I get that you lack the intellectual capability and capacity to make the point yourself, which is why you refer to others without linking, to make the point on your own, its ok. I also understand that your own internal bias and lack of actual ownership/responsibility/liability, which might be tied to the intellectual deficiencies noted up top, to understand the danger of executives/leaders shipping applications given their access to information.
But you are totally free to build a company where there is no oppressive corporate IT, where there is always an incentive to innovate and grow, you can build that future.
The reason why that will not happen might be contained within the first ten words of the first sentence of my first paragraph, but you can prove me wrong. Let me be your motivation! Your dream should be your reality!
This guy's acting in bad faith. Sorry you got swept into this.
I know. I don't expect them to come up with anything, but its fun to see how far they will backtrack/change the goalposts and how much they will tie themselves into knots to try and justify their lack of integrity.
Says the “Cool story bro” guy.
My point has been consistent. You jumped to specific conclusions from a 30second post that adds little to the parent discussion.
> You can get red lines with Anthropic, you can get a DPA with Anthropic.
IMHO,
1. Dismissing attorney client privilege is reckless
2. and the vast majority of users aren't aware of what "customization in the contracts" is needed to enable autonomous agents or if it's already contractually allowed.

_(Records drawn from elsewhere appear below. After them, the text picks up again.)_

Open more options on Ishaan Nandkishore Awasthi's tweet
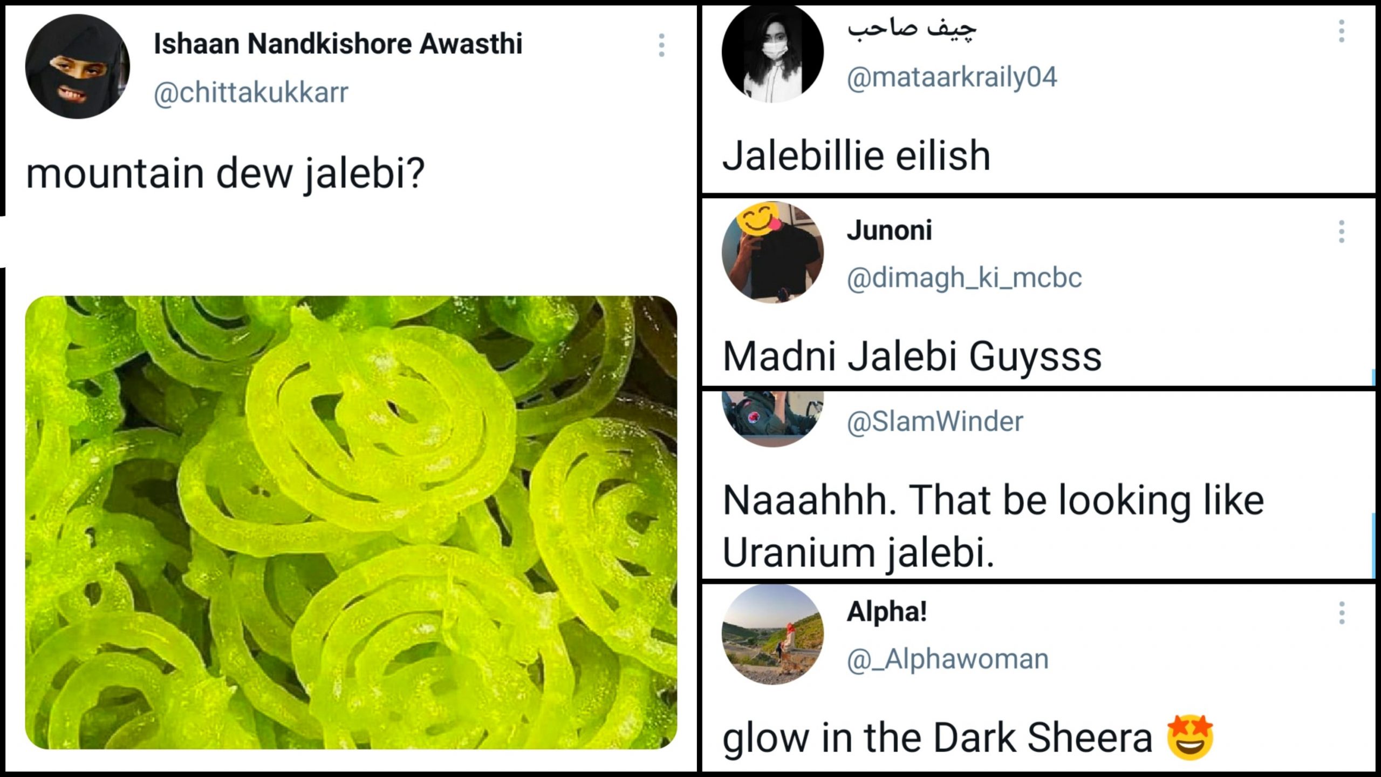Image resolution: width=1381 pixels, height=777 pixels. pyautogui.click(x=661, y=45)
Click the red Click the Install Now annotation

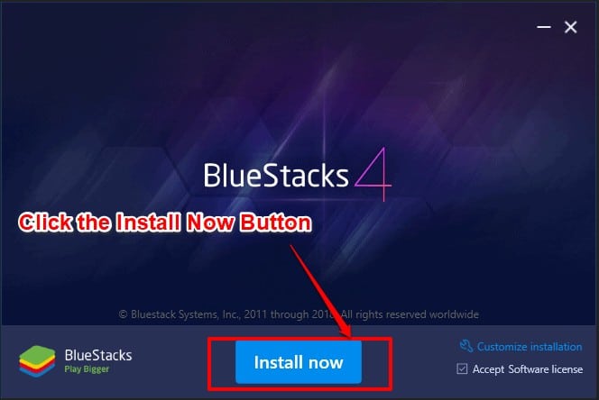point(165,223)
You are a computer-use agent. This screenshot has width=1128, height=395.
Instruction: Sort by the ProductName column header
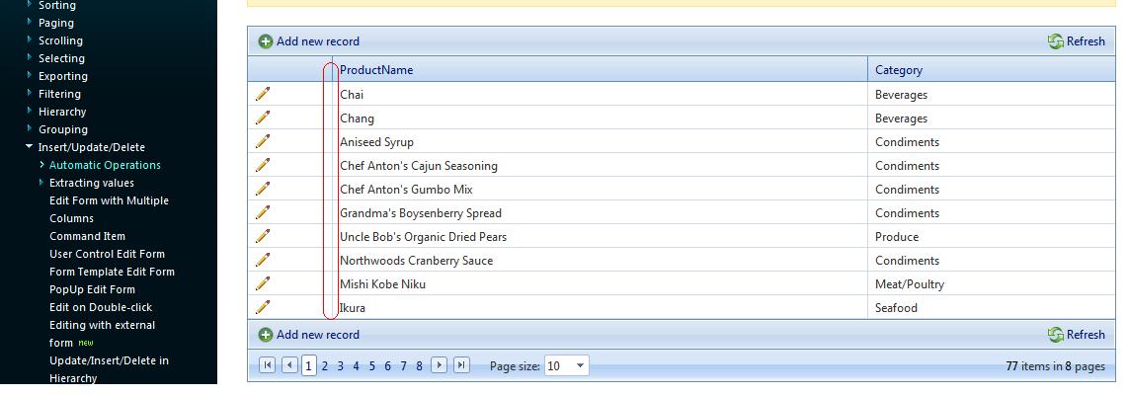tap(376, 70)
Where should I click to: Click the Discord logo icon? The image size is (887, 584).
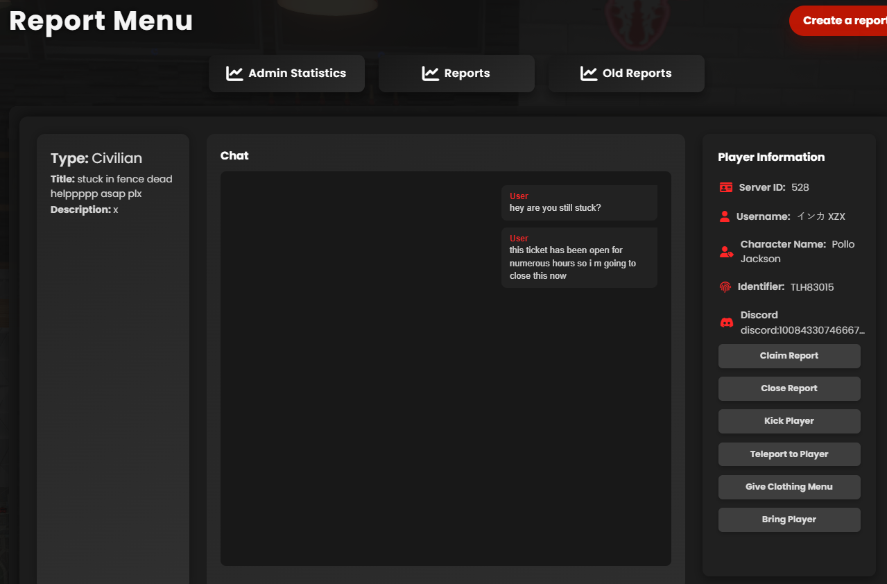pos(727,323)

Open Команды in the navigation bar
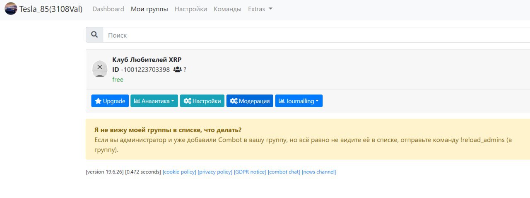[x=227, y=9]
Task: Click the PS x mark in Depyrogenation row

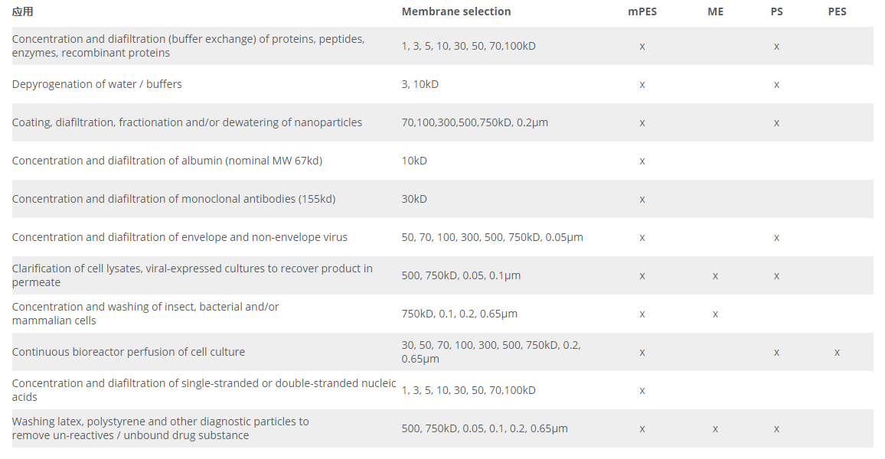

This is still a fair question:
> Do you, and those executives, own the risks associated with that practice? Are those risks actually indemnified?
I think you guys are hitting on very specific issues that would only be constructive in the context of the business group using these tools. There is a discussion but I don’t really see the point in this thread. I see some folks from more of an IT background pointing fingers instead of the discussion at hand. Absolutely groups need to work with their legal representation to figure out an acceptable level of risk. Everything has non-zero risk. But again none of these specific points really hit on anything for this thread.